Deuxième élément, les maladies associées : maladie inflammatoire systémique dans 5 % des cas, contexte péripartum dans 5 % des cas, connectivite dans 4 % des cas.

Le traitement de ces dissections coronaires a été — comme cela est généralement prôné — largement conservateur. Dans 84 % des cas, il y a eu un traitement médical sans angioplastie, sans revascularisation coronaire par pontage. Dans 14 % des cas, il a été nécessaire de faire une angioplastie coronaire, dans 1 % des cas un pontage — les résultats de ces revascularisations ont été médiocres avec un taux d’échec élevé, un taux de récidive important.

Mais, il est très clair qu’il y a des patients et des patientes avec dissection coronaire spontanée où il n’est pas possible de poursuivre un traitement conservateur, soit qu’il y ait une ischémie évolutive menaçante avec sus-décalage de ST, par exemple, et douleurs persistantes, soit qu’il y ait des récidives ischémiques à plusieurs reprises sous traitement médical bien conduit. Et on est parfois forcé d’intervenir dans un contexte de sauvetage myocardique. Le pronostic des dissections coronaires spontanées reste mitigé avec un taux d’événements à 30 jours de l’ordre de 10 %.

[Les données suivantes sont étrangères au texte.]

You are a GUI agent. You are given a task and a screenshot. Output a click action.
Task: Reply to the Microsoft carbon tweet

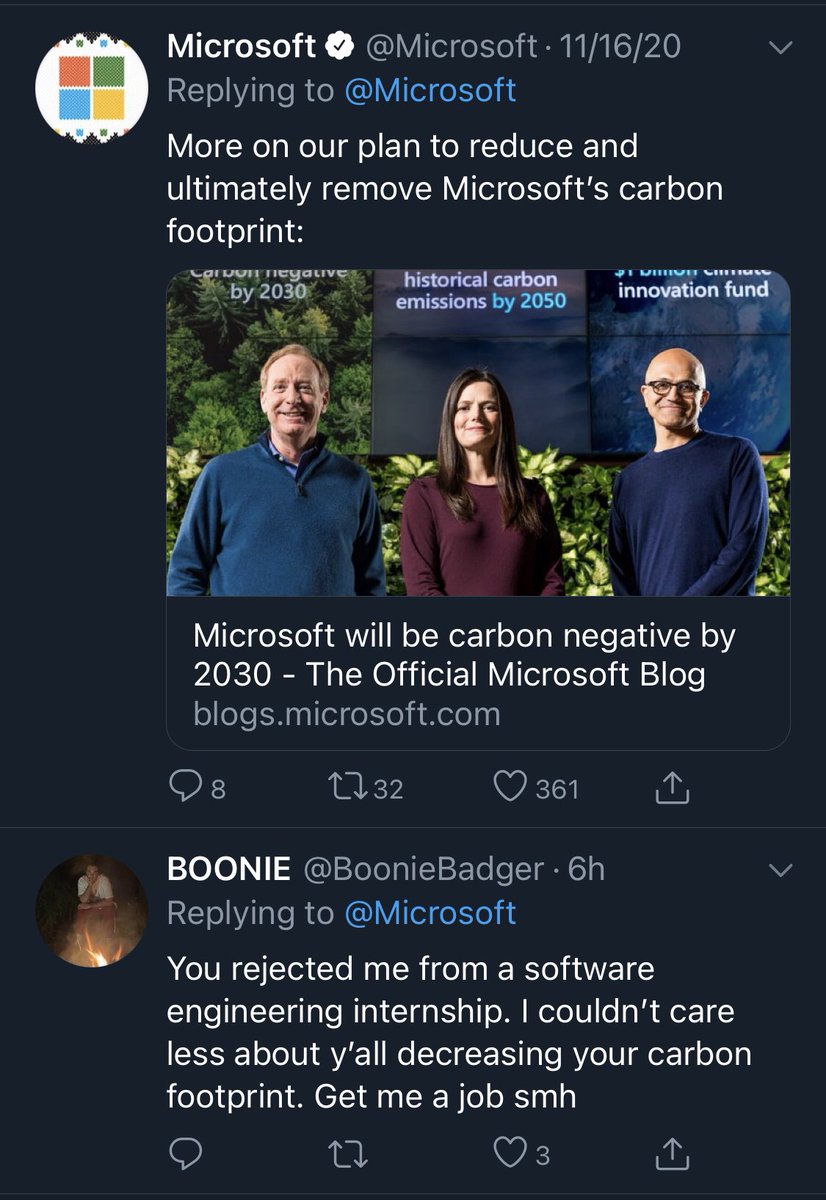[x=184, y=788]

Ce qui est intéressant, c’est que ce taux d’événements et de complications est nettement plus élevé chez les femmes enceintes dans la période péripartum, puisqu’il est de 20 %, confirmant qu’il s’agit d’une situation clinique à risque.

Et, donc, on passe de la notion d’une affection rare, voire rarissime, et décrite de façon épisodique à la notion d’une affection relativement fréquente dont nous devons tous, cardiologues cliniciens qui prenons en charge des sujets avec douleurs thoraciques et infarctus du myocarde, être avertis avec un haut degré de vigilance pour le diagnostic et devant toute coronarographie normale ou subnormale le diagnostic doit être évoqué et, si c’est nécessaire, confirmé, au besoin, par une imagerie endocoronaire.

Une fois le diagnostic affirmé et avec une vigilance qui est accrue, encore, lorsqu’il existe des facteurs de risque de dissection, essayer à tout prix de maintenir un traitement médical et, enfin, ne pas considérer que le diagnostic est écarté parce que le sujet n’est pas une femme jeune : il existe des dissections coronaires spontanées chez l’homme, il existe des dissections coronaires spontanées — et elles sont même fréquentes — chez les femmes postménopausées.

Il est certain qu’au fur et à mesure que notre degré de vigilance et d’alerte s’accroît, nous allons reconnaître de plus en plus de dissections coronaires spontanées. C’est, donc, une affection que chaque cardiologue doit connaître et nous devons poursuivre les efforts d’étude et de suivi clinique de ces patients et patientes afin de déterminer quelles seront la ou les stratégies thérapeutiques optimales.

Je vous souhaite un bel été. À bientôt.